I also am unclear as to what you meant by your August 12th Tweet about "weaponizing kindness" (which is the vague but button-pushing post that inspired me to write to you in the first place). It did not seem to be in response to any other Tweet, so it's hard to agree or disagree with it. However, I would say that we SHOULD be weaponizing kindness when it comes to drugs like MDMA 5 . These drugs can inspire compassion in users and should therefore be "weaponized" -- that is, used therapeutically to stop haters from shooting up grade schools. Instead, drugs like ecstasy are pilloried for killing a handful of people, all of whom died because the prohibitionists failed to teach safe use. In short, if we fail to weaponize kindness with drugs like Ecstasy, then we are tacitly weaponizing real weapons in the hands of mass murderers.
Check out the conversations that I have had so far with the movers and shakers in the drug-war game -- or rather that I have TRIED to have. Actually, most of these people have failed to respond to my calls to parlay, but that need not stop you from reading MY side of these would-be chats.
I don't know what's worse, being ignored entirely or being answered with a simple "Thank you" or "I'll think about it." One writes thousands of words to raise questions that no one else is discussing and they are received and dismissed with a "Thank you." So much for discussion, so much for give-and-take. It's just plain considered bad manners these days to talk honestly about drugs. Academia is living in a fantasy world in which drugs are ignored and/or demonized -- and they are in no hurry to face reality. And so I am considered a troublemaker. This is understandable, of course. One can support gay rights, feminism, and LGBTQ+ today without raising collegiate hackles, but should one dare to talk honestly about drugs, they are exiled from the public commons.
Somebody needs to keep pointing out the sad truth about today's censored academia and how this self-censorship is but one of the many unacknowledged consequences of the drug war ideology of substance demonization.
There are a potentially vast number of non-addictive drugs that could be used strategically in therapy. They elate and "free the tongue" to help talk therapy really work. Even "addictive" drugs can be used non-addictively, prohibitionist propaganda notwithstanding.
If the depressed patient laughs, that means nothing.
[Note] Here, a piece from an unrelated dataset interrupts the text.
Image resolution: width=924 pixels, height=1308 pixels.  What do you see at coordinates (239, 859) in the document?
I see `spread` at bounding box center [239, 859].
Materialists have to see results under a microscopic or they will never sign off on a therapy.
I wonder if Nixon knew what a favor he was doing medical capitalism when he outlawed psychedelics. Those drugs can actually cure things, and there's no money in that.
When folks banned opium, they did not just ban a drug: they banned the philosophical and artistic insights that the drug has been known to inspire in writers like Poe, Lovecraft and De Quincey.
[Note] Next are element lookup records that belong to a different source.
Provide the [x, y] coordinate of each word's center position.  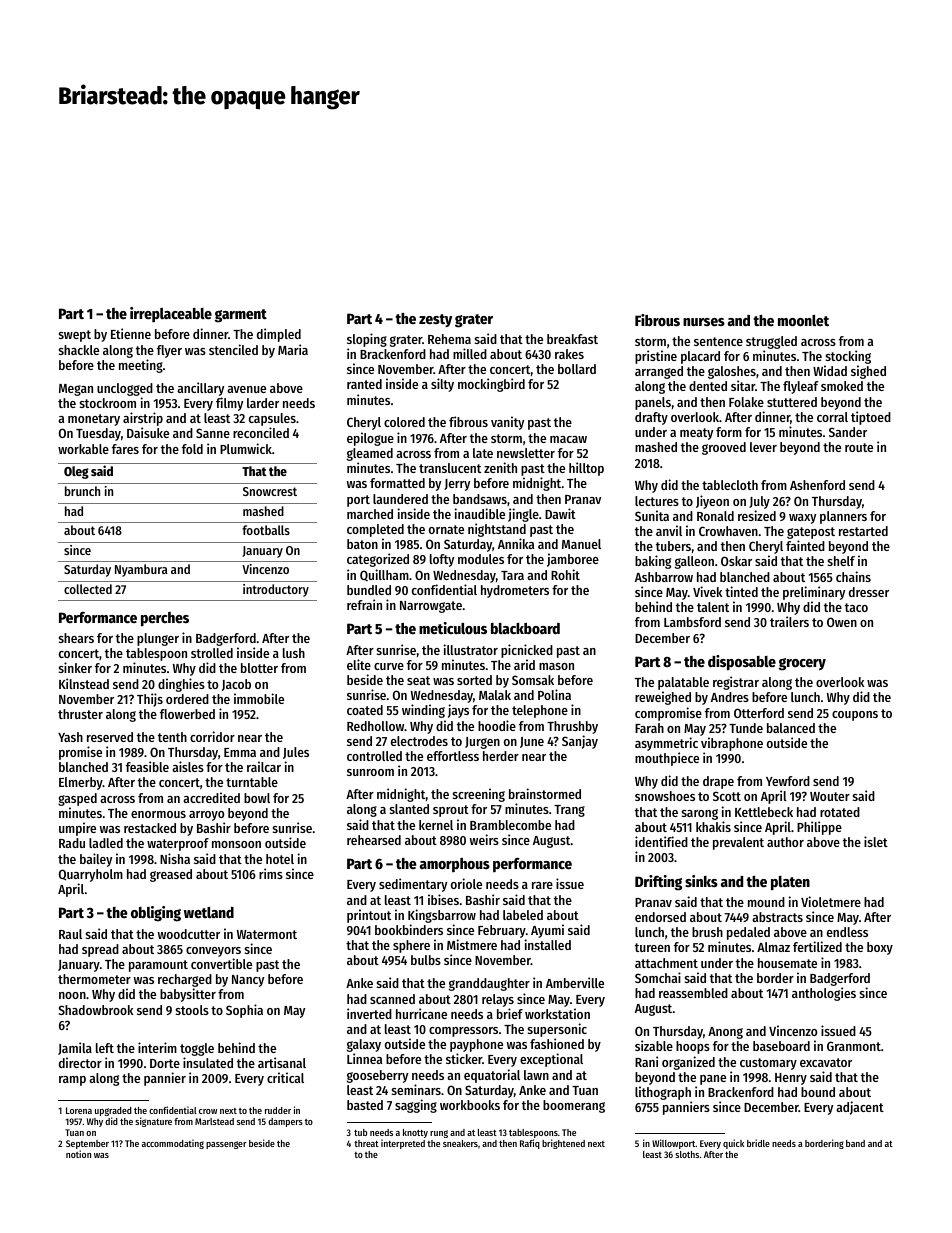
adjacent [860, 1108]
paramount [158, 966]
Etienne [131, 333]
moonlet [803, 320]
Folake [746, 402]
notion [78, 1154]
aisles [188, 766]
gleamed [370, 454]
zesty [435, 320]
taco [856, 607]
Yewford [788, 781]
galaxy [364, 1045]
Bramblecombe [510, 825]
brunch [82, 491]
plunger [158, 639]
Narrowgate [431, 607]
Big pharma drugs are designed to be hard to get off. Doctors write glowingly of "beta blockers" for anxiety, for instance, but ignore that fact that such drugs are hard -- and even dangerous -- to get off. We have outlawed all sorts of less dependence-causing alternatives.
Now drug warriors have nitrous oxide in their sights, the substance that inspired the philosophy of William James. They're using the same tired MO: focusing exclusively on potential downsides and never mentioning the benefits of use, and/or denying that any exist.
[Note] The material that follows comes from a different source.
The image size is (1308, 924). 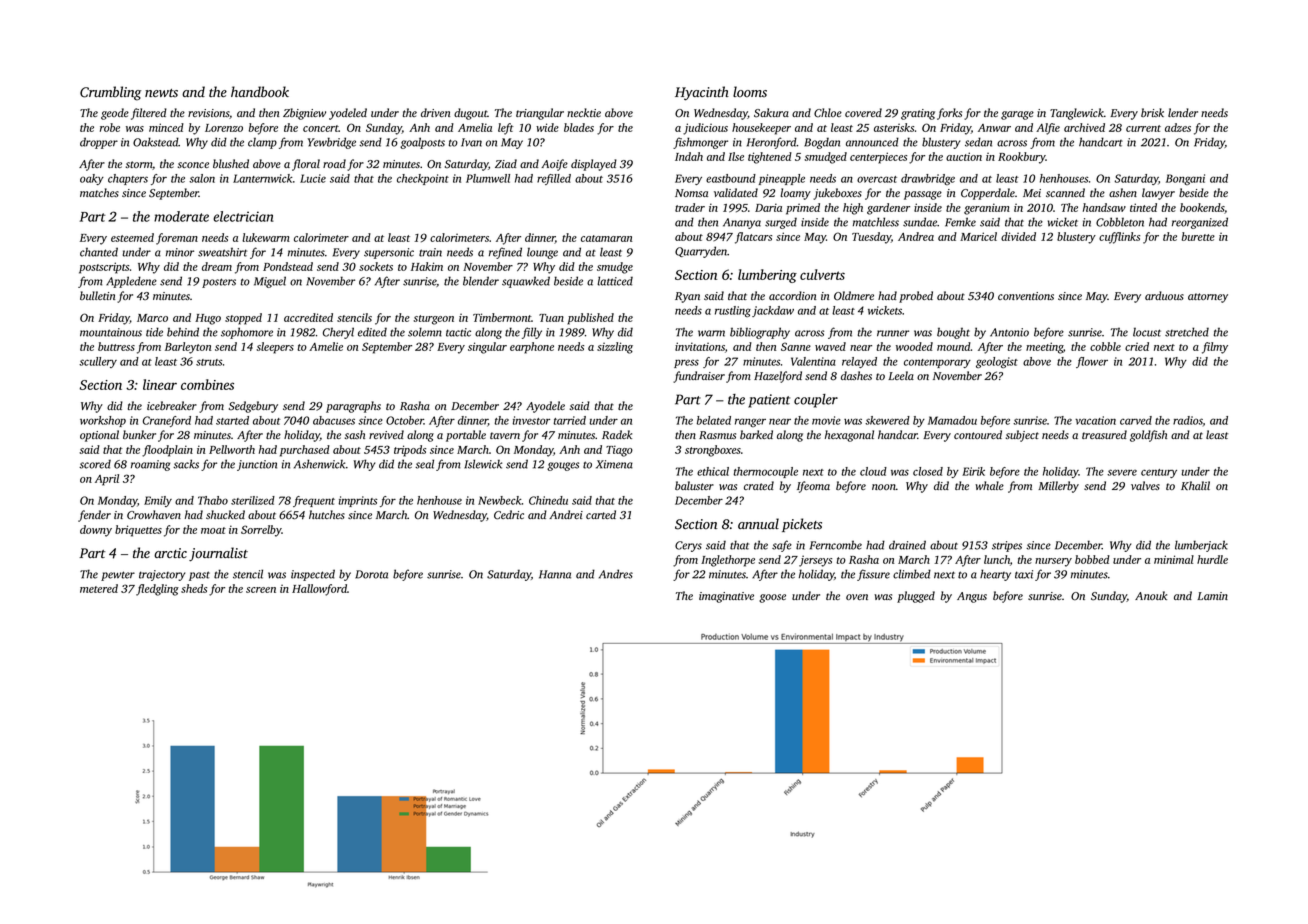 What do you see at coordinates (1158, 194) in the page?
I see `lawyer` at bounding box center [1158, 194].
I've been told by many that I should have seen "my doctor" before withdrawing from Effexor. But, A) My doctor got me hooked on the junk in the first place, and, B) That doctor completely ignores the OBVIOUS benefits of indigenous meds and focuses only on theoretical downsides.
Scientists are responsible for endless incarcerations in America. Why? Because they fail to denounce the DEA lie that psychoactive substances have no positive medical uses. This is so obviously wrong that only an academic in an Ivory Tower could believe it.
Drug testing labs are the modern Inquisitors. We are not judged by the content of our character, but by the content of our digestive systems.
All drugs have positive uses. It's absurd to prohibit using them because one demographic might misuse them.